The international phase 3 ARASENS trial enrolled patients with newly diagnosed metastatic disease who had an ECOG performance status of 0 or 1.9,10 “A majority of patients enrolled did have high-volume disease, from what we can figure out from the baseline characteristics [shared] although this was not determined prior to enrollment, at least in the data that have been released,” Morgans added. “A majority [also] appear to have de novo metastatic disease.”
Patients were randomly assigned 1:1 to receive ADT plus docetaxel for 6 cycles and darolutamide at 600 mg twice daily (n = 651) vs ADT plus docetaxel for 6 cycles plus placebo (n = 655). The primary end point of the trial was OS, and key secondary end points comprise time to metastatic castration-resistant disease, time to initiation of subsequent anticancer treatment, time to symptomatic skeletal-related (SSE) event-free survival, time to first SSE, and time to pain progression.
At a data cutoff date of October 25, 2021, the darolutamide regimen significantly reduced risk of death by 32.5% vs the control regimen. The median OS in the investigative arm was not evaluable (NE) vs 48.9 months (95% CI, 44.4-NE) in the control arm (HR, 0.68; 95% CI, 0.57-0.80; P < .001).
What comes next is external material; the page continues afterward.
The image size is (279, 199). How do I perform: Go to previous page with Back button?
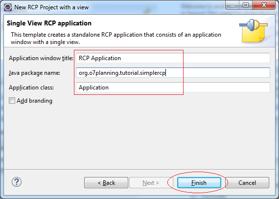[x=106, y=182]
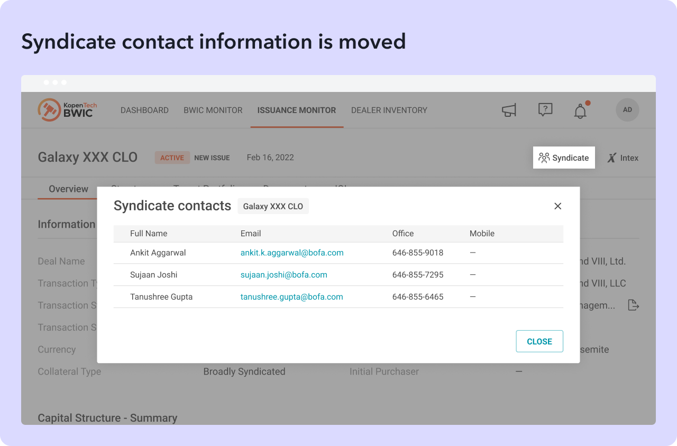
Task: Go to the DASHBOARD menu item
Action: coord(144,110)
Time to castration-resistant disease was longer in the darolutamide arm vs the placebo arm (HR for disease progression, 0.36; 95% CI, 0.30-0.42; P < .001). The darolutamide regimen also had prolonged time to pain progression vs the placebo regimen (HR for disease progression, 0.79; 95% CI, 0.66-0.95; P = .01).
“Here, again, we consistently see that differentiation and benefit of adding an AR-targeted agent onto an ADT/docetaxel backbone; there’s a clear and early separation of curves, demonstrating OS benefit [in the investigative arm],” Morgans said.
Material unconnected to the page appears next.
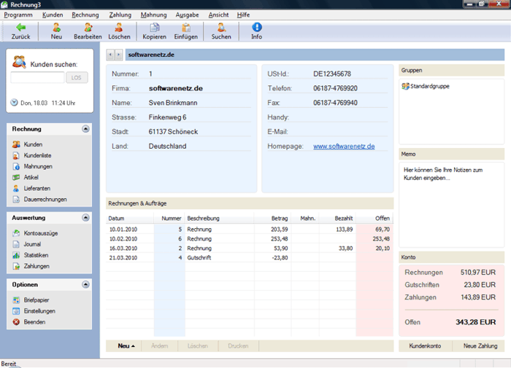Open the Ausgabe menu
511x368 pixels.
click(x=187, y=15)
“ADT intensification for patients with mCSPC is the SOC; ADT alone is not enough. For treatment of patients with de novo, high-volume disease who are fit for docetaxel, I think this is the opportunity to use a triplet of ADT, docetaxel for 6 cycles, and either abiraterone, darolutamide, or enzalutamide as our partner, and we [should] continue that for maintenance. If a patient is unfit for docetaxel, they should receive ADT plus an AR-targeting agent,” Morgans concluded. “For patients with low-volume disease, there is not sufficient evidence to really push a docetaxel triplet, although we can offer it to really motivated patients. ADT and AR-targeted agent plus radiation to the prostate is really what I would recommend in that setting.”